Monday, October 26, 2020

live composite versus long exposures

I was recently asked a good question about live composite versus long exposures...

During a long exposure the exposure (all light) would build up over time, everything gets brighter, but people that have cameras with Live Composite technology can freeze the pixels and allow only new light to enter. Please note that Tom and I are Olympus Educators, but we welcome people with all camera types to come on our workshops and indeed have people with film cameras, smartphone cameras, dSLR cameras and all makes of mirrorless cameras come with us. You can view our workshops here: http://tinyurl.com/lisatomworkshops (sign up, free, to get notified of upcoming photo classes and tours)
So let's compare...
  • Manual
  • Bulb
  • Live time
  • Live composite
The image (and histogram) that would result from manual or bulb or live time would be exactly the same. The only difference is that with live time you get to SEE the exposure as it develops, see below. With live composite ambient light does not build up, only NEW light is added, see below.
Manual
-- during the exposure, everything gets brighter over the designated time
-- you cannot see the image until the 30 seconds are done
-- Bulb
-- during the exposure, everything gets brighter over the time
-- you cannot see the image until the 30 seconds are done
-- in bulb mode, you have to keep holding the shutter release but no one wants to do that because it can introduce camera shake/motion (and is not comfortable) so you hold a button on a cable release (or lock the cable release) to keep the exposure going and time it manually via another source to stop at 30 seconds (there are wireless cable releases that will show elapsed time and some cameras have built-in counter timers)

**SUPPLIED RECORDS**.
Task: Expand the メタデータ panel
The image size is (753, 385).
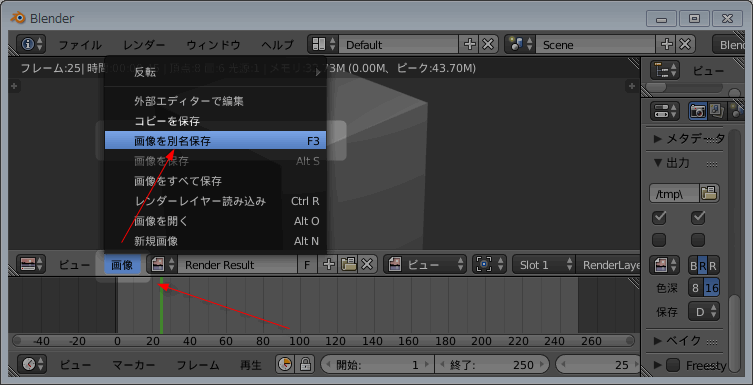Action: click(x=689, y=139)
==
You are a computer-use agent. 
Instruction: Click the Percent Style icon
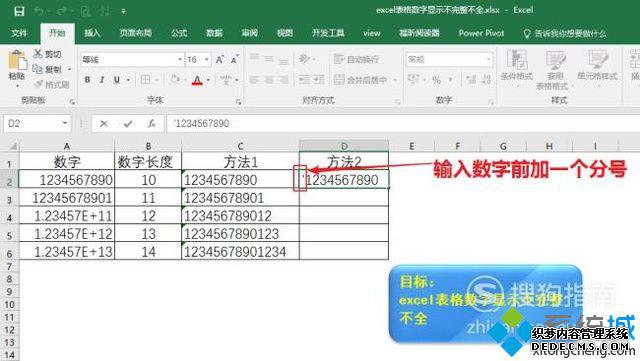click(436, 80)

**WRITTEN PROBLEM 1**. Reproduce the post on live composite versus long exposures from "Monday, October 26, 2020" up to and including "classes and tours)".
**WRITTEN PROBLEM 2**. Carry on writing the post on live composite versus long exposures, starting right after its last sentence.
The listing stands apart from the post on live composite versus long exposures.

**EXERCISE ANSWER 1**.
Monday, October 26, 2020

live composite versus long exposures

I was recently asked a good question about live composite versus long exposures...

During a long exposure the exposure (all light) would build up over time, everything gets brighter, but people that have cameras with Live Composite technology can freeze the pixels and allow only new light to enter. Please note that Tom and I are Olympus Educators, but we welcome people with all camera types to come on our workshops and indeed have people with film cameras, smartphone cameras, dSLR cameras and all makes of mirrorless cameras come with us. You can view our workshops here: http://tinyurl.com/lisatomworkshops (sign up, free, to get notified of upcoming photo classes and tours)

**EXERCISE ANSWER 2**.
Live time
-- exposure gets brighter over the time
-- You can SEE the image and the histogram on the LCD on the back of the camera as the images develops (so you could choose to stop the exposure ay any time making your photography more productive and more FUN). Live time is great for fireworks, some lightpainting, for using ND filters, for getting long exposures making the water look smooth and clouds go long)
Live composite
-- Again you can SEE the image and the histogram on the LCD on the back of the camera as the images develops (so you could choose to stop the exposure ay any time making your photography more productive and more FUN).
-- only NEW light is added, you take a base exposure based on ambient light, and then only NEW light is added (from the earth turning and the star light or from the clouds moving or from a flashlight when lightpainting).
-- For night photography if you have ambient light (city lights, light pollution, light from a lighthouse, etc. you can control that and it will not get any brother even if you expose for an hour
--Prior to (and cameras without live composite) can accomplish this using an intervalometer to take many images and stacking all those images into layers in photoshop and masking over parts that get too bright.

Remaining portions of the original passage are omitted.